As previously disclosed, on July 1, 2020, Dime Community Bancshares, Inc. (“Dime”) entered into
an Agreement and Plan of Merger (the “Merger Agreement”) with Bridge Bancorp, Inc. (“Bridge”), pursuant to which Dime will merge with and into Bridge (the “Merger”). Immediately following the Merger, Dime Community Bank (the “Bank”), the
wholly-owned subsidiary of Dime, will merge with and into BNB Bank, the wholly-owned subsidiary of Bridge.
Under the terms of the Merger Agreement and the bylaws of the resulting company and resulting bank, at the effective time of the
Merger (the “Effective Time”), the resulting company and the resulting bank will
each be comprised of twelve (12) directors, with six (6) directors designated by Dime and six (6) directors designated by Bridge.

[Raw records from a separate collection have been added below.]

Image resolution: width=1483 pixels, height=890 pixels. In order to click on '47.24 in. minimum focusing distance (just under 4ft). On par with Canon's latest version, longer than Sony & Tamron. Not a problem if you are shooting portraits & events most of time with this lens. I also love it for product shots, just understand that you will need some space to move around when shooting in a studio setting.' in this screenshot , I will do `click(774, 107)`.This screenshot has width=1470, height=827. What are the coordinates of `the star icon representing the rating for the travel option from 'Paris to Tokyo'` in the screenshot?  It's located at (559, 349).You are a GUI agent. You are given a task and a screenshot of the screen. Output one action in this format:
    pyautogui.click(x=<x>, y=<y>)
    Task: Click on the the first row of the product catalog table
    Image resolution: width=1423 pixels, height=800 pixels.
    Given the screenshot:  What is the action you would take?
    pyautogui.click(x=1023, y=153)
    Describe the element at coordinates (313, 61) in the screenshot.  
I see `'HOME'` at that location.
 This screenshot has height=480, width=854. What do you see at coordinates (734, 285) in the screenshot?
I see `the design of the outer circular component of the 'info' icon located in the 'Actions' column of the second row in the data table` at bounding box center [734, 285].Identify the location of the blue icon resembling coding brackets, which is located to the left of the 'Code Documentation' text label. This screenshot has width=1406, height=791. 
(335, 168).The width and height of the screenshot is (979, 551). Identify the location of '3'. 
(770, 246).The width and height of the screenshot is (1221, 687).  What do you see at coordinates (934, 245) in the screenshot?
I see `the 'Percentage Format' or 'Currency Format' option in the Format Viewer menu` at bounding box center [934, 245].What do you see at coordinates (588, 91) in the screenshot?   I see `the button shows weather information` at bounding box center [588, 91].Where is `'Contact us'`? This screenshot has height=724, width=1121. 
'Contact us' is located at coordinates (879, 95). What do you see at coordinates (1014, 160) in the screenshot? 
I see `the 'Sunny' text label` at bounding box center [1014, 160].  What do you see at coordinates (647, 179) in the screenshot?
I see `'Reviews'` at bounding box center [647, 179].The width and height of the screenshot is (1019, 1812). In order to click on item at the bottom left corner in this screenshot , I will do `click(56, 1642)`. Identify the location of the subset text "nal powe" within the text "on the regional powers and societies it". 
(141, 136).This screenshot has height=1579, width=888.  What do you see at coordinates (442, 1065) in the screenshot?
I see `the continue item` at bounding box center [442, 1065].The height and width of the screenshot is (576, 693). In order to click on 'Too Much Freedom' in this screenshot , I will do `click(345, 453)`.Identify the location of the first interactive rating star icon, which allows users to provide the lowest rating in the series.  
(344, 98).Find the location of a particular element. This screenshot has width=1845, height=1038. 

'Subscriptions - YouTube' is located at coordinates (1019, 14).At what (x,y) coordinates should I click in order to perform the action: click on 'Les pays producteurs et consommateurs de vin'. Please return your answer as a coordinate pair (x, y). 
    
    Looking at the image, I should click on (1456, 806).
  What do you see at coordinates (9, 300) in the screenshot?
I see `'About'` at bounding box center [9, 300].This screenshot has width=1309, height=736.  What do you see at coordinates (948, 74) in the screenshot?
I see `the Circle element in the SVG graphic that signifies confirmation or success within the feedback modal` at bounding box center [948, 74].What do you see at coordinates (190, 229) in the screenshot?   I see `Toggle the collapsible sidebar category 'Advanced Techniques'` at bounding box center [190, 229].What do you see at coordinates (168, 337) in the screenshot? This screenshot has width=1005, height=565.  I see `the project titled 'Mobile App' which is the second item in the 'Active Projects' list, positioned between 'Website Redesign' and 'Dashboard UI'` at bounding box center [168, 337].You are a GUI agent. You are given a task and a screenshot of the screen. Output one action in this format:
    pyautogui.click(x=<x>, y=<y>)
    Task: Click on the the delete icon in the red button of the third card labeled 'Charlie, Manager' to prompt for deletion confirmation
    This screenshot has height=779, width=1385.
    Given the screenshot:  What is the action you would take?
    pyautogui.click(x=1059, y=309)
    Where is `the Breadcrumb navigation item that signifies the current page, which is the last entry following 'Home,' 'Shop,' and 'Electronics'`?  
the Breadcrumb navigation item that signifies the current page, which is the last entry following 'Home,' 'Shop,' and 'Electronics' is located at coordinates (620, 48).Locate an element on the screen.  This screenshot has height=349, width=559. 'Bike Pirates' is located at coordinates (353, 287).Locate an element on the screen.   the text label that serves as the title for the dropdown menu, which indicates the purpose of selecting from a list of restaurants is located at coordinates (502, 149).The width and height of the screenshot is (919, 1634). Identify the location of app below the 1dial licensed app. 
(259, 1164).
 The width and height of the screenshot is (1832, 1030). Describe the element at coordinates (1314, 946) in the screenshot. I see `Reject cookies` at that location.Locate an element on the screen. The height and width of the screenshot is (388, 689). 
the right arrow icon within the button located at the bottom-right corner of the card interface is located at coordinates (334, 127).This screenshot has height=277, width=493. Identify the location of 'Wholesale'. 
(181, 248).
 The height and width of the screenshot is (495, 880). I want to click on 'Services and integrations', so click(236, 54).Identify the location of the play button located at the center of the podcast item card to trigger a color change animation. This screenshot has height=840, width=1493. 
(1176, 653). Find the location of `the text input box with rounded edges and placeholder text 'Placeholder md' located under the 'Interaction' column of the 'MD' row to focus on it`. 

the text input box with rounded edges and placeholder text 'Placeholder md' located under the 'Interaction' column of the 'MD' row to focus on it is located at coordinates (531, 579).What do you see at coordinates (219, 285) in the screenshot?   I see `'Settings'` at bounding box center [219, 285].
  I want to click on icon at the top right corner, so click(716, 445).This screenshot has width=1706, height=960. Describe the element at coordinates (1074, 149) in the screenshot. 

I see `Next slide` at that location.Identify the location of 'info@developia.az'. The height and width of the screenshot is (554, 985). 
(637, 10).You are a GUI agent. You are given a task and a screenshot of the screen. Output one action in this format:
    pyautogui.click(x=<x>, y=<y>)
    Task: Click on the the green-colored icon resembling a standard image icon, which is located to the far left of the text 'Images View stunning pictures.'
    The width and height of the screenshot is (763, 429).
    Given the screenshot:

On December 15, 2020, the Board of Directors of Dime
approved the appointment of Rosemarie Chen, Michael P. Devine, Vincent F.
Palagiano, Joseph J. Perry and Kevin Stein, each current directors of Dime and the Bank, to the resulting company’s and the resulting bank’s Boards of Directors, in each case to be effective as of the Effective Time and contingent upon the occurrence of the closing of the Merger. Under the terms of the Merger Agreement and the bylaws of the resulting company and
the resulting bank, Kenneth J. Mahon, a current director and Chief Executive Officer of Dime and the Bank, will be a director and serve as the non-employee Executive Chairman of the resulting company and the resulting bank. Further, in
accordance with the terms of the Merger Agreement and the bylaws of the resulting company and resulting bank, all directors of the resulting company and
resulting bank will be elected annually and will stand for election at the surviving company's annual meeting of shareholders following consummation of
the Merger.
At this time, none of the appointees have been named to serve on any committee of the surviving company’s or the surviving
bank’s Board of Directors, nor has the Dime Board or the Bank Board identified any committees to which such individuals are expected to be appointed. Dime and Bridge each anticipate designating
such committee members at the Effective Time, upon the closing of the Merger. None of the appointees have engaged in any transaction with Dime that would be reportable under Item 404(a) of Regulation S-K.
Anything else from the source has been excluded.